[Entries taken from a collection]

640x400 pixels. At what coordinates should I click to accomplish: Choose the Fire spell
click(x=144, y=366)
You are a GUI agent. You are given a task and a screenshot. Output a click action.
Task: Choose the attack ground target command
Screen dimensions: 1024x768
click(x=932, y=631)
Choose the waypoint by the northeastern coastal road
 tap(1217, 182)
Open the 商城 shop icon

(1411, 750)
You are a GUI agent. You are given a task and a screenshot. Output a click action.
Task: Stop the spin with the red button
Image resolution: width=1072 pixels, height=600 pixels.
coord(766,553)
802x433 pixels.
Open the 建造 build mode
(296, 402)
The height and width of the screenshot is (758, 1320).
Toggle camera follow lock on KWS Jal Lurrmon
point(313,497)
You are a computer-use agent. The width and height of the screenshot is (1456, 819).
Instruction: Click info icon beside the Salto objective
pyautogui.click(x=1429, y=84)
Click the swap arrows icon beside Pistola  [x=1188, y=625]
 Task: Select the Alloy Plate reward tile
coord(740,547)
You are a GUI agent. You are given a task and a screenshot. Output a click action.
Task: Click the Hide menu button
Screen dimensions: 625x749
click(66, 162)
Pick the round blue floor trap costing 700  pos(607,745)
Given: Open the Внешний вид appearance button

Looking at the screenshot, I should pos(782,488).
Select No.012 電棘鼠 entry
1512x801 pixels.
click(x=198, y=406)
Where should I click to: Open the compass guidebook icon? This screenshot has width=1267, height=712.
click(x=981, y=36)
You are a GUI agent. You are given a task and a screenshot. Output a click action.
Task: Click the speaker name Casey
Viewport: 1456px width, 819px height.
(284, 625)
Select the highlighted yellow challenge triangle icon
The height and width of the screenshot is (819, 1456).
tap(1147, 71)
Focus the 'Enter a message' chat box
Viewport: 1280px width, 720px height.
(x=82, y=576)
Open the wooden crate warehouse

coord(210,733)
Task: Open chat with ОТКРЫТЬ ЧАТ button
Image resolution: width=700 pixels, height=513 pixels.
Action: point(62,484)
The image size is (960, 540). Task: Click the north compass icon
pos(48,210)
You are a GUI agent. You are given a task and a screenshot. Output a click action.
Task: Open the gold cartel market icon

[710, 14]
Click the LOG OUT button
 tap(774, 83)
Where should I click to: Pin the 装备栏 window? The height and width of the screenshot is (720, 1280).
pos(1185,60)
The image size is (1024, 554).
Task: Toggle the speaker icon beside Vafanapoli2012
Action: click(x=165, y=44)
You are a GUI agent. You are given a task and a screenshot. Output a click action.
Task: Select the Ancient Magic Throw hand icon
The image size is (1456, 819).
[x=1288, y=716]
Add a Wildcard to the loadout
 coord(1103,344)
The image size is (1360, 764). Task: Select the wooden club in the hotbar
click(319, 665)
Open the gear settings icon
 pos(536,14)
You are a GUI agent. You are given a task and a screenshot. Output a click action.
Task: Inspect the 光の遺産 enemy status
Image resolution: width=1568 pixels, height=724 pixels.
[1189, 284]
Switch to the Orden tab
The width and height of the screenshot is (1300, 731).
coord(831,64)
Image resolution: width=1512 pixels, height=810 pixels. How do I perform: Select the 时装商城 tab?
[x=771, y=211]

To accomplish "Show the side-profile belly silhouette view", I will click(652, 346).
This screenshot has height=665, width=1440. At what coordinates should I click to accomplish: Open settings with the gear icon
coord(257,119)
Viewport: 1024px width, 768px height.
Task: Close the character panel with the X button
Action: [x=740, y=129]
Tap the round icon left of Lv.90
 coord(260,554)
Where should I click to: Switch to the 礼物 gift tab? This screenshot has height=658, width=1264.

**WRITTEN REQUEST:**
Rewrite the records as a numbered list with blank lines omitted, starting with the line containing "will click(652, 346)." and continuing through the line containing "coord(260,554)".

**EXPECTED OUTPUT:**
1. To accomplish "Show the side-profile belly silhouette view", I will click(652, 346).
2. This screenshot has height=665, width=1440. At what coordinates should I click to accomplish: Open settings with the gear icon
3. coord(257,119)
4. Viewport: 1024px width, 768px height.
5. Task: Close the character panel with the X button
6. Action: [x=740, y=129]
7. Tap the round icon left of Lv.90
8.  coord(260,554)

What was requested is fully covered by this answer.